Give the following lines as a JSON list of strings, one string per line, skipping any blank lines.

▶ _Records supplied_
◆ ◆ ◆ ◆ ◆ ◆ ◆
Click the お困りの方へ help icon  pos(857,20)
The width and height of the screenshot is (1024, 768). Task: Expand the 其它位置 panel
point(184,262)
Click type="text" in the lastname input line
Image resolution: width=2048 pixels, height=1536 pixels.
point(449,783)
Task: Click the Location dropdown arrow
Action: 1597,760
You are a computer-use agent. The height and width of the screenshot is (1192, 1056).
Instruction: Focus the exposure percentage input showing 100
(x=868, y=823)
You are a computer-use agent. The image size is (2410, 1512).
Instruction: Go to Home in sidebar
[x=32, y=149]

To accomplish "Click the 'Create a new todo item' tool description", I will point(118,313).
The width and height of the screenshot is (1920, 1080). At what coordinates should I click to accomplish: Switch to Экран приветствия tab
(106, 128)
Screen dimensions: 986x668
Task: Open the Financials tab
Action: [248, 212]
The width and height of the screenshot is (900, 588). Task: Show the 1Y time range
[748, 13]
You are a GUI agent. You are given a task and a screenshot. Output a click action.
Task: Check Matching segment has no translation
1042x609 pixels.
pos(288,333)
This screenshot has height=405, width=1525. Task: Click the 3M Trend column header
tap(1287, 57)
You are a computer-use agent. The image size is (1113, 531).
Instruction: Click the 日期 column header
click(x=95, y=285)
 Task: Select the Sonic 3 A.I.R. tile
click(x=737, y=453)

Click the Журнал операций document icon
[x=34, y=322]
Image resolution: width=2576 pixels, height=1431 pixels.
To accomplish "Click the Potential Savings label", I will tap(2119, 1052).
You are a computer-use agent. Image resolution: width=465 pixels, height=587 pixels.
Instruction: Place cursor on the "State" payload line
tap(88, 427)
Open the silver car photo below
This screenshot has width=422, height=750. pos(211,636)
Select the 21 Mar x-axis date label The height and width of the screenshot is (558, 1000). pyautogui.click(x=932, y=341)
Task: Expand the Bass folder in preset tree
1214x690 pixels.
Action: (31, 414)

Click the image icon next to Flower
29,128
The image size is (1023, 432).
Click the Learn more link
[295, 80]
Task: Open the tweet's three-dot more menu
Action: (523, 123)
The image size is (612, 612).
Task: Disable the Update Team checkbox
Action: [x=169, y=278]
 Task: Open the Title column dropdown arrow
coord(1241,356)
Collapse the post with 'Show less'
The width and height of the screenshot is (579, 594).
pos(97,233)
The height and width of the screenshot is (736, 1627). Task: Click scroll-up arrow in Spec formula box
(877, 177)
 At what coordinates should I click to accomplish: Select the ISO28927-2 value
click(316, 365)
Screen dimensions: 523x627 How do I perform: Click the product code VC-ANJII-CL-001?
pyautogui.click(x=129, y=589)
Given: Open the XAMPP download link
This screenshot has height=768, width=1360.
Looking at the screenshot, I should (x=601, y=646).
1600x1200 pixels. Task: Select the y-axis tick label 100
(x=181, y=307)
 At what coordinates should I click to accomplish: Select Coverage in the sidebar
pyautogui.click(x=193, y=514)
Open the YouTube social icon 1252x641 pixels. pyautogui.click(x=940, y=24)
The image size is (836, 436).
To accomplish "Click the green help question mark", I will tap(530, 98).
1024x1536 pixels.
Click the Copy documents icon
◆ ◆ ◆ ◆ ◆ ◆ ◆
▶ _Output of the task_
[
  "Click the お困りの方へ help icon  pos(857,20)",
  "The width and height of the screenshot is (1024, 768). Task: Expand the 其它位置 panel",
  "point(184,262)",
  "Click type=\"text\" in the lastname input line",
  "Image resolution: width=2048 pixels, height=1536 pixels.",
  "point(449,783)",
  "Task: Click the Location dropdown arrow",
  "Action: 1597,760",
  "You are a computer-use agent. The height and width of the screenshot is (1192, 1056).",
  "Instruction: Focus the exposure percentage input showing 100",
  "(x=868, y=823)",
  "You are a computer-use agent. The image size is (2410, 1512).",
  "Instruction: Go to Home in sidebar",
  "[x=32, y=149]",
  "To accomplish \"Click the 'Create a new todo item' tool description\", I will point(118,313).",
  "The width and height of the screenshot is (1920, 1080). At what coordinates should I click to accomplish: Switch to Экран приветствия tab",
  "(106, 128)",
  "Screen dimensions: 986x668",
  "Task: Open the Financials tab",
  "Action: [248, 212]",
  "The width and height of the screenshot is (900, 588). Task: Show the 1Y time range",
  "[748, 13]",
  "You are a GUI agent. You are given a task and a screenshot. Output a click action.",
  "Task: Check Matching segment has no translation",
  "1042x609 pixels.",
  "pos(288,333)",
  "This screenshot has height=405, width=1525. Task: Click the 3M Trend column header",
  "tap(1287, 57)",
  "You are a computer-use agent. The image size is (1113, 531).",
  "Instruction: Click the 日期 column header",
  "click(x=95, y=285)",
  " Task: Select the Sonic 3 A.I.R. tile",
  "click(x=737, y=453)",
  "Click the Журнал операций document icon",
  "[x=34, y=322]",
  "Image resolution: width=2576 pixels, height=1431 pixels.",
  "To accomplish \"Click the Potential Savings label\", I will tap(2119, 1052).",
  "You are a computer-use agent. Image resolution: width=465 pixels, height=587 pixels.",
  "Instruction: Place cursor on the \"State\" payload line",
  "tap(88, 427)",
  "Open the silver car photo below",
  "This screenshot has width=422, height=750. pos(211,636)",
  "Select the 21 Mar x-axis date label The height and width of the screenshot is (558, 1000). pyautogui.click(x=932, y=341)",
  "Task: Expand the Bass folder in preset tree",
  "1214x690 pixels.",
  "Action: (31, 414)",
  "Click the image icon next to Flower",
  "29,128",
  "The image size is (1023, 432).",
  "Click the Learn more link",
  "[295, 80]",
  "Task: Open the tweet's three-dot more menu",
  "Action: (523, 123)",
  "The image size is (612, 612).",
  "Task: Disable the Update Team checkbox",
  "Action: [x=169, y=278]",
  " Task: Open the Title column dropdown arrow",
  "coord(1241,356)",
  "Collapse the post with 'Show less'",
  "The width and height of the screenshot is (579, 594).",
  "pos(97,233)",
  "The height and width of the screenshot is (736, 1627). Task: Click scroll-up arrow in Spec formula box",
  "(877, 177)",
  " At what coordinates should I click to accomplish: Select the ISO28927-2 value",
  "click(316, 365)",
  "Screen dimensions: 523x627 How do I perform: Click the product code VC-ANJII-CL-001?",
  "pyautogui.click(x=129, y=589)",
  "Given: Open the XAMPP download link",
  "This screenshot has height=768, width=1360.",
  "Looking at the screenshot, I should (x=601, y=646).",
  "1600x1200 pixels. Task: Select the y-axis tick label 100",
  "(x=181, y=307)",
  " At what coordinates should I click to accomplish: Select Coverage in the sidebar",
  "pyautogui.click(x=193, y=514)",
  "Open the YouTube social icon 1252x641 pixels. pyautogui.click(x=940, y=24)",
  "The image size is (836, 436).",
  "To accomplish \"Click the green help question mark\", I will tap(530, 98).",
  "1024x1536 pixels.",
  "Click the Copy documents icon"
]